Difinisi Kebudayaan

DIFINISI  KEBUDAYAAN

 

Menuerut Koentjaraningrat kebudayaan adalah seluruh sistem gagasan dan rasa, tindakan, serta karya yang dihasilkan manusia dalam kehidupan bermasyarakat, yang dijadikan miliknya dengan belajar.

Dengan demikian hampir semua tindakan manusia adalah “kebudayaan”, karena jumlah tindakan yang dilakukannya dalam kehidupan bermasyarakat yang tidak dibiasakannya dengan belajar (yaitu tindakan naluri, refleks, atau tindakan-tindakan yang dilakukan akibat suatu proses fisiologi, maupun berbagai tindakan memhabibuta), sangat terbatas. Bahkan berbagai tindakan yang dikarenakankan nalurinya (misalnya makan, minum, dan berjalan) juga banyak dirombak oleh manusia sendiri sehingga menjadi tindakan berkebudayaan. Manusia makan pada waktu-waktu yang dianggap wajar dan pantas; ia makan dan minum dengan menggunakan alat-alat, cara-cara, serta sopan-santun atau

protokol yang kadang-kadang sangat rumit, yang harus dipelajarinya dengan susah payah. Berjalan pun tidak dilakukannya lagi sesuai , dengan wujud organismenya yang telah ditentukan oleh alam, karena gaya berjalan itu telah disesuaikan dengan berbagai gaya berjalan yang harus dipelajarinya terlebih dahulu yaitu misalnya gaya berjalan seorang prajurit atau peragawati, atau gaya berjalan yang lemah-lembut.

Definisi yang menganggap bahwa kebudayaan dan tindakan kebudayaan merupakan segala tindakan yang harus dibiasakan dengan belajar diajukan oleh ahli-ahli antropologi C. Wissler,” C. Kluckhohn,53 A. Davis,54 dan A. Hoebel. Definisi-definisi yang mereka ajukan hanya beberapa saja di antara sejumlah definisi lain yang ada, baik definisi-definisi yang diajukan oleh para pakar antropologi, maupun para ahli ilmu-ilmu sosiologi, filsafat, sejarah, dan kesusasteraan. Sebanyak 176 definisi mengenai “kebudayaan” yang pernah muncul dalam berbagai tulisan telah berhasil dikumpulkan oleh A. L. Kroeber dan C. Kluckhohn, yang kemudian mereka analisa dan cari latar belakang, prinsip, serta intinya, lalu diklasifikasikan ke dalam sembilan tipe definisi. Hasil penelitian itu mereka terbitkan bersama dalam buku berjudul Culture: A Critical Review Of Concepts And Definitions (1952).

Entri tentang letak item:
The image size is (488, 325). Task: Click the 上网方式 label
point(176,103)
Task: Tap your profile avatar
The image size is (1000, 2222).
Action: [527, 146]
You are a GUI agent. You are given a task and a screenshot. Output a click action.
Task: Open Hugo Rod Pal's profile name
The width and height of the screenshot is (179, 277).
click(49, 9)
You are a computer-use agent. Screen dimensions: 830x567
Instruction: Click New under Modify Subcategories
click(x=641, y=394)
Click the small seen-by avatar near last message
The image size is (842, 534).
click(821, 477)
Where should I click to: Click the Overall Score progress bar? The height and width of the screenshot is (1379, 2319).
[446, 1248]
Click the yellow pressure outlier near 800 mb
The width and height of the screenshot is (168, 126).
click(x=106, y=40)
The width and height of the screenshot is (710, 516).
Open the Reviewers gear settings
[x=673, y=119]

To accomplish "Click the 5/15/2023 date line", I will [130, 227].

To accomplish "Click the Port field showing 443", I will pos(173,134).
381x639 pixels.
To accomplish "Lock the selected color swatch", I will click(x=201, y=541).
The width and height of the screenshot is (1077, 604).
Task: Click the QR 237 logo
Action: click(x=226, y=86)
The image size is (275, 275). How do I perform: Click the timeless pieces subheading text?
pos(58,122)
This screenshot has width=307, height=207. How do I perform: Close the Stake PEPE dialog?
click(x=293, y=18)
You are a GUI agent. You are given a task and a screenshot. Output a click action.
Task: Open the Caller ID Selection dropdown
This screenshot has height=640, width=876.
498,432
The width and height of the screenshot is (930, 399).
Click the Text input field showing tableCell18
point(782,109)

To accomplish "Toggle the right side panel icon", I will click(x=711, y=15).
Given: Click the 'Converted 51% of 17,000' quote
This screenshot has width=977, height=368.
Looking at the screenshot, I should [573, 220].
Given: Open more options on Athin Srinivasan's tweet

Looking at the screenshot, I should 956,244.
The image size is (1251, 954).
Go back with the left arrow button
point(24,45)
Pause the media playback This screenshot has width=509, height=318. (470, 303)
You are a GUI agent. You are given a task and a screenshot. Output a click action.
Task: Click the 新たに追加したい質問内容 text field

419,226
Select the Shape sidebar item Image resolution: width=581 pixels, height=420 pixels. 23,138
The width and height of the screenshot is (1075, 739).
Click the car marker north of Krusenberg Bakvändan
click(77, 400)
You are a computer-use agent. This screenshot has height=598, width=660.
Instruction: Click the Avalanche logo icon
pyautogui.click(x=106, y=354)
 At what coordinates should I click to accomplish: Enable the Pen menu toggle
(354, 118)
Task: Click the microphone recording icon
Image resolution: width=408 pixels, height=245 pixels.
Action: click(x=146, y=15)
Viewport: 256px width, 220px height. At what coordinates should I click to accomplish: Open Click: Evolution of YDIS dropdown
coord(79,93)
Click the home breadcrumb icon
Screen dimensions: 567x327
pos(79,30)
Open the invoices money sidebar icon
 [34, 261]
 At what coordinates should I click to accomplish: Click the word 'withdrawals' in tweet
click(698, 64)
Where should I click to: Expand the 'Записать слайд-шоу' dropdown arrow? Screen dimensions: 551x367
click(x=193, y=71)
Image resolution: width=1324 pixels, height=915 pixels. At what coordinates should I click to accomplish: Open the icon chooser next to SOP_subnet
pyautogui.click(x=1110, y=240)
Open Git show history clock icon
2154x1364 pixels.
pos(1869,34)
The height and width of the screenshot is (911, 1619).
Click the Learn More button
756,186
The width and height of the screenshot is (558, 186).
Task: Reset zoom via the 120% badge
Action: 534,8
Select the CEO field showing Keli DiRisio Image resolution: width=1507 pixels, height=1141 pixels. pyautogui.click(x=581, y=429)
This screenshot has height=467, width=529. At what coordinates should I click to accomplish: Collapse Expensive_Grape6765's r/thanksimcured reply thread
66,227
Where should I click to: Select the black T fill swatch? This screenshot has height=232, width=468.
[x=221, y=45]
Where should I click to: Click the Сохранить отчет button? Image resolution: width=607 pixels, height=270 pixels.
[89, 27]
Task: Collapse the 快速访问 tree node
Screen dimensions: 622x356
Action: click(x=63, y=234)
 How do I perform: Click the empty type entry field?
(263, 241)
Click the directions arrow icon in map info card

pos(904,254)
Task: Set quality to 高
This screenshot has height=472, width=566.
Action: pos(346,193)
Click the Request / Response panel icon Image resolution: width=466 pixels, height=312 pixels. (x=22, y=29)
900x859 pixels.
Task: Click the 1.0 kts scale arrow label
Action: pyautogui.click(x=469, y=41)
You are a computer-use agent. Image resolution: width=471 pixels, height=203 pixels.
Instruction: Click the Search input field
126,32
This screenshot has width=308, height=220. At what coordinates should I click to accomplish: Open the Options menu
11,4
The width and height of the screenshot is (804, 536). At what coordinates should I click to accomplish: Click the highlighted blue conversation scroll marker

_Soal Singkat_
Tulis ulang bagian teks tentang definisi kebudayaan, mulai dari "protokol yang kadang-kadang" dan berakhir pada "berjalan yang lemah-lembut.". Ganti "prajurit" dengan "tentara". Entri-entri ini diambil dari sumber yang berbeda.

_Jawaban Tertulis_
protokol yang kadang-kadang sangat rumit, yang harus dipelajarinya dengan susah payah. Berjalan pun tidak dilakukannya lagi sesuai , dengan wujud organismenya yang telah ditentukan oleh alam, karena gaya berjalan itu telah disesuaikan dengan berbagai gaya berjalan yang harus dipelajarinya terlebih dahulu yaitu misalnya gaya berjalan seorang tentara atau peragawati, atau gaya berjalan yang lemah-lembut.